* [WORK TO BE COMPLETED]:
Format the listing's lines from the line with "Given: Click the Numbers column header" to the line with "pos(270,123)", both included, as a Markdown table. Use a column named Row for the row number and a column named Text for the line, and omit blank lines.

* [MATERIAL PROVIDED]:
[START]

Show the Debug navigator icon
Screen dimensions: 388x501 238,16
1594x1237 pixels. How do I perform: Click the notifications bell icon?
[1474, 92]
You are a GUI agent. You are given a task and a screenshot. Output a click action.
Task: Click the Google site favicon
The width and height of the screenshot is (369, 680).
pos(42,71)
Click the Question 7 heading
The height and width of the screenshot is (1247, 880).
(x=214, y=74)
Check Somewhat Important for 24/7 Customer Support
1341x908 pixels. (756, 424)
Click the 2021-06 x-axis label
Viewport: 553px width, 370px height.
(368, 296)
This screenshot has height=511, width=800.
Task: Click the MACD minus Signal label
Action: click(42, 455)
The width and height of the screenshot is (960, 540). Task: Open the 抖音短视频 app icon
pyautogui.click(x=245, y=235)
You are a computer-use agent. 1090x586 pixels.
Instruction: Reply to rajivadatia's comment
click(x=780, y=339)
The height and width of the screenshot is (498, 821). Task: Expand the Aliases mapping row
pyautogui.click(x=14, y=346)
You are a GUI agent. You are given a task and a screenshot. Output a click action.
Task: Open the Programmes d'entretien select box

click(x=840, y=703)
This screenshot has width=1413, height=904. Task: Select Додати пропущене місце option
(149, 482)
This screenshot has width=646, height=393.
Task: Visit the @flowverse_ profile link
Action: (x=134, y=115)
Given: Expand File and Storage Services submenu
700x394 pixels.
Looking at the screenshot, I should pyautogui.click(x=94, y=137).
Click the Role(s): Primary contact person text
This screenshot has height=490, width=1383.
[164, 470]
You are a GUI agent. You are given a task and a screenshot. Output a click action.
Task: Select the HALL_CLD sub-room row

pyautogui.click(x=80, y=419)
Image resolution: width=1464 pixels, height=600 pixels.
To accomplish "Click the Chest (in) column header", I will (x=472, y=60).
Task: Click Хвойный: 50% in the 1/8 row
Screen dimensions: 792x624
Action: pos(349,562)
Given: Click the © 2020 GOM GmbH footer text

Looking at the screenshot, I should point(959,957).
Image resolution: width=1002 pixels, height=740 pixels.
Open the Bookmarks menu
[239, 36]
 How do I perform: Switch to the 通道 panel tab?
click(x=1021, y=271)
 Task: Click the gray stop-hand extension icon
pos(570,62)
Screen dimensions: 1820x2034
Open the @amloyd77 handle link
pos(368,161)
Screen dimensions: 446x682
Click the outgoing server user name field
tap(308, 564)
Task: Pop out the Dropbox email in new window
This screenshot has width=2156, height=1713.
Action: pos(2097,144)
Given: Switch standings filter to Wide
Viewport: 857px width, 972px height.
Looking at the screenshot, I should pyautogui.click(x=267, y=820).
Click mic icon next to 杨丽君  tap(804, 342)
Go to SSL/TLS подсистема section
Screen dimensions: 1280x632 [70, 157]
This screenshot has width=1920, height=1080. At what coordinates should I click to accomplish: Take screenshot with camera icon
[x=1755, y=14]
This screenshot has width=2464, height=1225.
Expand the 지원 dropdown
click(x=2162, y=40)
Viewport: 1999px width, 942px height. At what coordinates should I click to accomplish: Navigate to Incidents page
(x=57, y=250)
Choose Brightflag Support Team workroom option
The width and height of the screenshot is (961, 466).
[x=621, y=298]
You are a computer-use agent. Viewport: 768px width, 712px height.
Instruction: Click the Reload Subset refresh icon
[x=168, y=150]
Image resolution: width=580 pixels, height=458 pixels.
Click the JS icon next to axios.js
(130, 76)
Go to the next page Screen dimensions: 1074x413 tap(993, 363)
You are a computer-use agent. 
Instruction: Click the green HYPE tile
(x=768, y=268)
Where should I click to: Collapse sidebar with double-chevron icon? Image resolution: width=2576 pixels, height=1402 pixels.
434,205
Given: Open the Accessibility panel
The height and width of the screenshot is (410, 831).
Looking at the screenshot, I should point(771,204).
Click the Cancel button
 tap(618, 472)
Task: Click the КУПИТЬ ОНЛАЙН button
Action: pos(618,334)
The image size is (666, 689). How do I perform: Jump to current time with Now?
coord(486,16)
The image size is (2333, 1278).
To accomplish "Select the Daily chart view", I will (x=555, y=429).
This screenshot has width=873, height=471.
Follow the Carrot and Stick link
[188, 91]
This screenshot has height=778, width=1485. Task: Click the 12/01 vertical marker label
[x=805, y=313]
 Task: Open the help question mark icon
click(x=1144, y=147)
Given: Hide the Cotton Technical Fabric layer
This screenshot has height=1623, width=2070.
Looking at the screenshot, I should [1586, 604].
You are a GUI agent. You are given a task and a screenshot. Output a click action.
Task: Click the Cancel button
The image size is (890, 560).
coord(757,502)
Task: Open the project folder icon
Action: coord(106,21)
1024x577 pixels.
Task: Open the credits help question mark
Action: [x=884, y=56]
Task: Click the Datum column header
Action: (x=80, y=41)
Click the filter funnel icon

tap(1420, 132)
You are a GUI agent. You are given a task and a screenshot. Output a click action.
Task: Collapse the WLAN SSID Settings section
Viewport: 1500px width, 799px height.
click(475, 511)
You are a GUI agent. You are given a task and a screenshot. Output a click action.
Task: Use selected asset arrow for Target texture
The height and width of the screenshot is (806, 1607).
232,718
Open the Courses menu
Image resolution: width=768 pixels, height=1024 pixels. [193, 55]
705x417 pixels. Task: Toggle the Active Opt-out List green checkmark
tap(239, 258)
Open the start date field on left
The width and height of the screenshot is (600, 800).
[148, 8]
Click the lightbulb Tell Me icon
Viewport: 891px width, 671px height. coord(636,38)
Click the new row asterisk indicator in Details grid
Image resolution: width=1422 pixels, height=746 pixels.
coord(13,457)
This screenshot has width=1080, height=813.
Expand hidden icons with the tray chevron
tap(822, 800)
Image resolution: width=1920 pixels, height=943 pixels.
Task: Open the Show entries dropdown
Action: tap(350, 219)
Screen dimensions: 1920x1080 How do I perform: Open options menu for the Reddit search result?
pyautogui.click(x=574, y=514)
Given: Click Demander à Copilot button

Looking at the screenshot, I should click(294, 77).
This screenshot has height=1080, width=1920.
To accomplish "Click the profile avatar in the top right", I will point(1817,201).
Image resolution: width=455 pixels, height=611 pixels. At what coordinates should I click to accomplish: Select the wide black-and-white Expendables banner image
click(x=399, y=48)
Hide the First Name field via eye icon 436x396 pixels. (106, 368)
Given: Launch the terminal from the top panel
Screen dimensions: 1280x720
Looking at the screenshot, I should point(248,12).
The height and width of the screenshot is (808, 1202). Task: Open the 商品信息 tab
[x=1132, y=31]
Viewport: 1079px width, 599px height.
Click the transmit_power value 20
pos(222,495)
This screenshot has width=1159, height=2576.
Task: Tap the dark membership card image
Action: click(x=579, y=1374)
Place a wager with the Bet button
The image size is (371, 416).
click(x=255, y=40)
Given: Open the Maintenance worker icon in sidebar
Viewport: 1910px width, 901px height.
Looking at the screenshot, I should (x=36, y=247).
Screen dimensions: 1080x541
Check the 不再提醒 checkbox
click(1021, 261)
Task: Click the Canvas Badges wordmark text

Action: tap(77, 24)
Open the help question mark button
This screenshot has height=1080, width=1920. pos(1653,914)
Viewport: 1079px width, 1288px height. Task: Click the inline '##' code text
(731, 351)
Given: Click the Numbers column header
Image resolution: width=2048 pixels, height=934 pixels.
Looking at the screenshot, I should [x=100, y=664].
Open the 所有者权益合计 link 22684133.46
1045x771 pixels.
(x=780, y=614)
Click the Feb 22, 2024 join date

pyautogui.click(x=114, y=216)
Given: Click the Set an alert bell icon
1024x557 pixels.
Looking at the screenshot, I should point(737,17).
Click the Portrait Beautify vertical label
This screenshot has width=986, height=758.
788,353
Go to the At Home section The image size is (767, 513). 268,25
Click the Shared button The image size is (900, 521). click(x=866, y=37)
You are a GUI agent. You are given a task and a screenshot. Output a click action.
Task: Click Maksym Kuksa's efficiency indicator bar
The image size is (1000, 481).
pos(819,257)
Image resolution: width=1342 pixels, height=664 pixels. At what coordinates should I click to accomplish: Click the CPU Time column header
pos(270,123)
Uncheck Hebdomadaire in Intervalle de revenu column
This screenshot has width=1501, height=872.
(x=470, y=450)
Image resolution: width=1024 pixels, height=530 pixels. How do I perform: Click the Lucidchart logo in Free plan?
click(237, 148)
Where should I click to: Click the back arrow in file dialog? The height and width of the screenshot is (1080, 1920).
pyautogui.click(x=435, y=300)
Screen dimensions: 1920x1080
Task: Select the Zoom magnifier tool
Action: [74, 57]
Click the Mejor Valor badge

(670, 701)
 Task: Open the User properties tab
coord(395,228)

[END]

* [THE ANSWER]:
| Row | Text |
|---|---|
| 1 | Given: Click the Numbers column header |
| 2 | Image resolution: width=2048 pixels, height=934 pixels. |
| 3 | Looking at the screenshot, I should [x=100, y=664]. |
| 4 | Open the 所有者权益合计 link 22684133.46 |
| 5 | 1045x771 pixels. |
| 6 | (x=780, y=614) |
| 7 | Click the Feb 22, 2024 join date |
| 8 | pyautogui.click(x=114, y=216) |
| 9 | Given: Click the Set an alert bell icon |
| 10 | 1024x557 pixels. |
| 11 | Looking at the screenshot, I should point(737,17). |
| 12 | Click the Portrait Beautify vertical label |
| 13 | This screenshot has width=986, height=758. |
| 14 | 788,353 |
| 15 | Go to the At Home section The image size is (767, 513). 268,25 |
| 16 | Click the Shared button The image size is (900, 521). click(x=866, y=37) |
| 17 | You are a GUI agent. You are given a task and a screenshot. Output a click action. |
| 18 | Task: Click Maksym Kuksa's efficiency indicator bar |
| 19 | The image size is (1000, 481). |
| 20 | pos(819,257) |
| 21 | Image resolution: width=1342 pixels, height=664 pixels. At what coordinates should I click to accomplish: Click the CPU Time column header |
| 22 | pos(270,123) |